**YOUR INSTRUCTIONS:** Repeat the data from its start through the line containing "coord(326,840)", inclusive, word for word and without the pictures.
Begin EXERCISE INPUTS
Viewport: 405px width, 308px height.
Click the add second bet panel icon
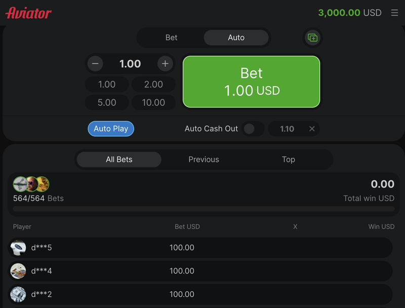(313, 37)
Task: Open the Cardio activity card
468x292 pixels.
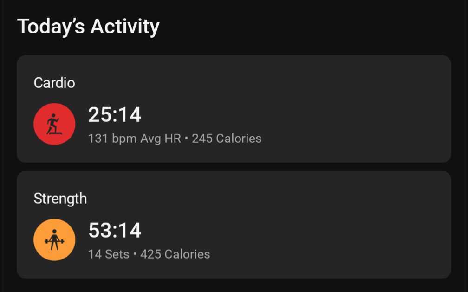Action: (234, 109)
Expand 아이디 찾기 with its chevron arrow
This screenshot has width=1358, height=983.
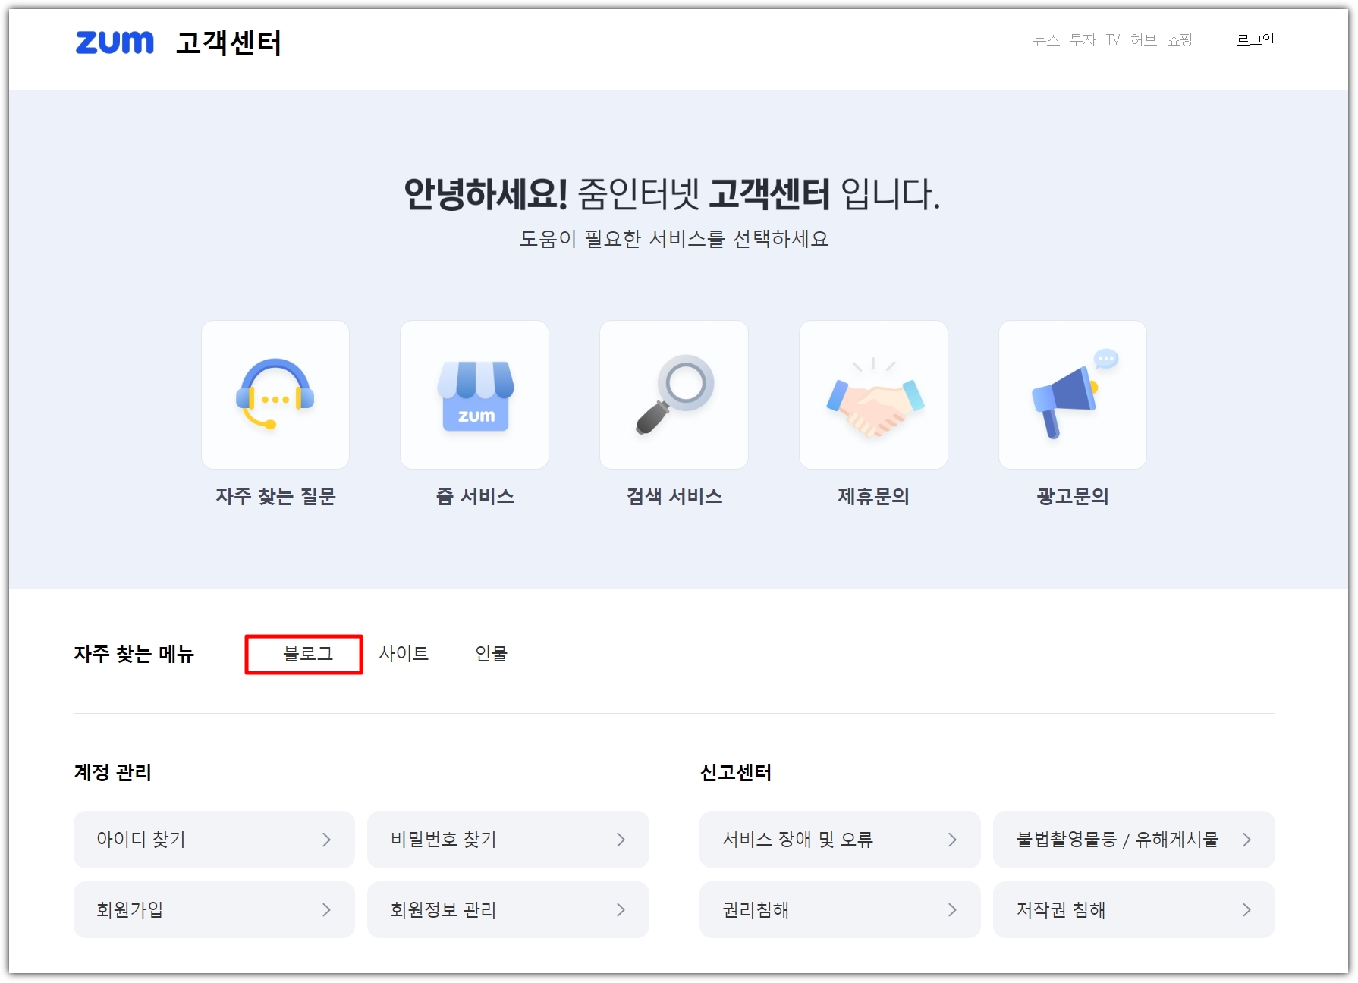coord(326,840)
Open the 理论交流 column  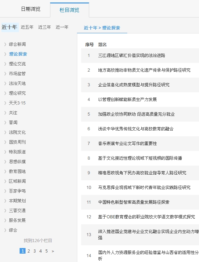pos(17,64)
End EXERCISE INPUTS
**SOLUTION FOR THIS PROBLEM:**
Viewport: 405px width, 308px height.
Click the add second bet panel icon
(313, 37)
Task: Open the Cardio activity card
468x292 pixels.
Action: (234, 109)
Expand 아이디 찾기 with its chevron arrow
This screenshot has width=1358, height=983.
coord(326,840)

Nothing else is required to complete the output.